Dempsey had been a 4-to-1 favorite in '26, the first time he met Tunney, but he also had spent three soft years since stopping Firpo: trips to Europe, movie contracts, vaudeville tours. In the same period Tunney won 18 fights, including a 12-round knockout of Gibbons. "During the first minute of sparring, I feinted Dempsey a couple of times," Tunney recalled of that fight in Philadelphia, "and then I lashed out with the righthand punch, the hardest blow I ever deliberately struck."
Dempsey didn't fall but later confessed, "I never got over that punch...that blow won the fight." Tunney out-boxed Dempsey for 10 rounds to become the 10th heavyweight champion of the world.

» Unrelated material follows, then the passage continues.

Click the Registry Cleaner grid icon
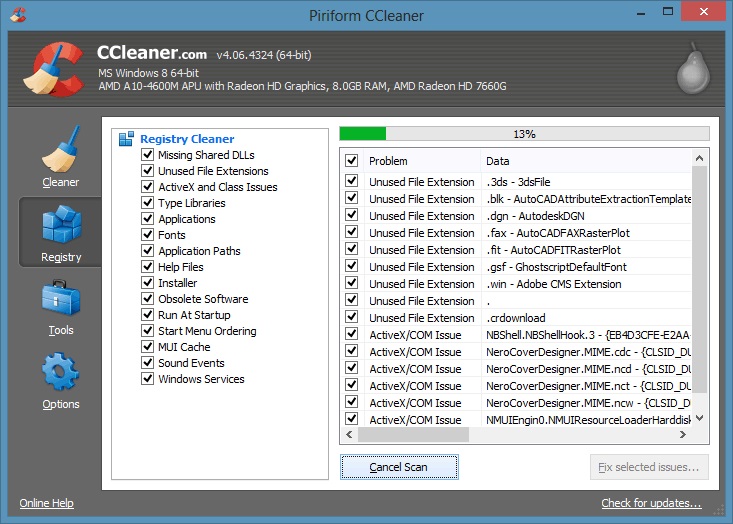This screenshot has height=524, width=733. [x=126, y=139]
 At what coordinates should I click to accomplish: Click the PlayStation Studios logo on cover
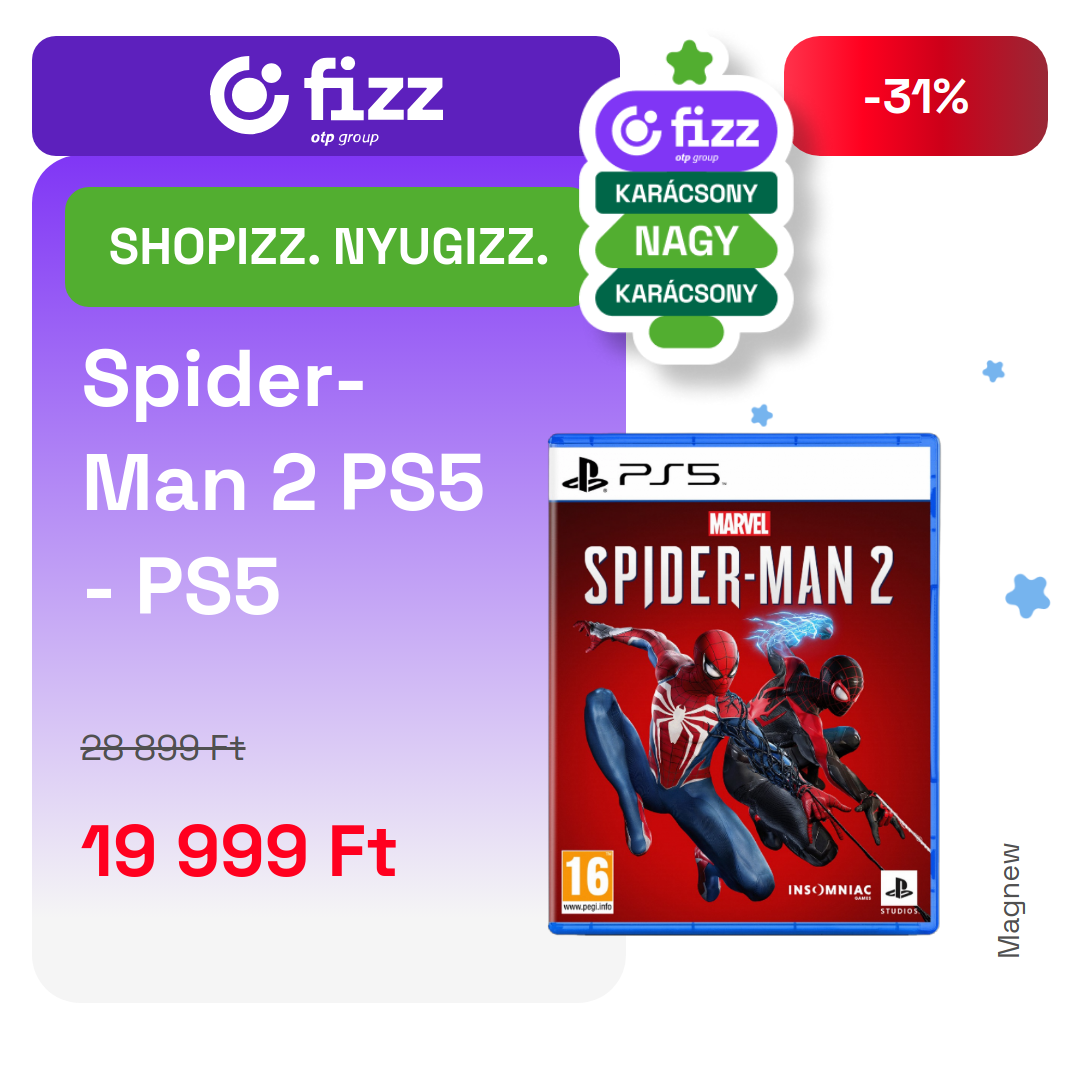point(899,893)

As the bell started the rematch in Soldier Field, Dempsey charged out, determined to become the first heavyweight to regain the title. He was stronger than before and sharpened by an elimination KO of Jack Sharkey in seven tough rounds. Though the odds were even, Dempsey was the sentimental favorite, partly because of his explanation to his wife, Estelle, for losing the title: "Honey, I just forgot to duck."
Dempsey's first looping left missed. Tunney clinched, danced Dempsey backward and then pushed off, stabbing, making the former champ blink with a right to the head. Tunney refused to be intimidated, and he won Rounds 1 and 2. Dempsey took the third by chasing Tunney and scoring inside with body shots that sometimes strayed low. Barry warned Dempsey, but he continued attacking in his weaving, scowling, ferocious style.
At ringside, movie stars, the governors of nine states, the presidents of Bethlehem Steel and General Electric and the New York World editor Herbert Bayard Swope, who bet $20,000 on Tunney, jostled the sons and daughters of various Vanderbilts, Talbotts, Whitneys and Biddies for a better view of the 20-foot ring. Up in the $5 seats, vendors hawked field glasses for "only a dime."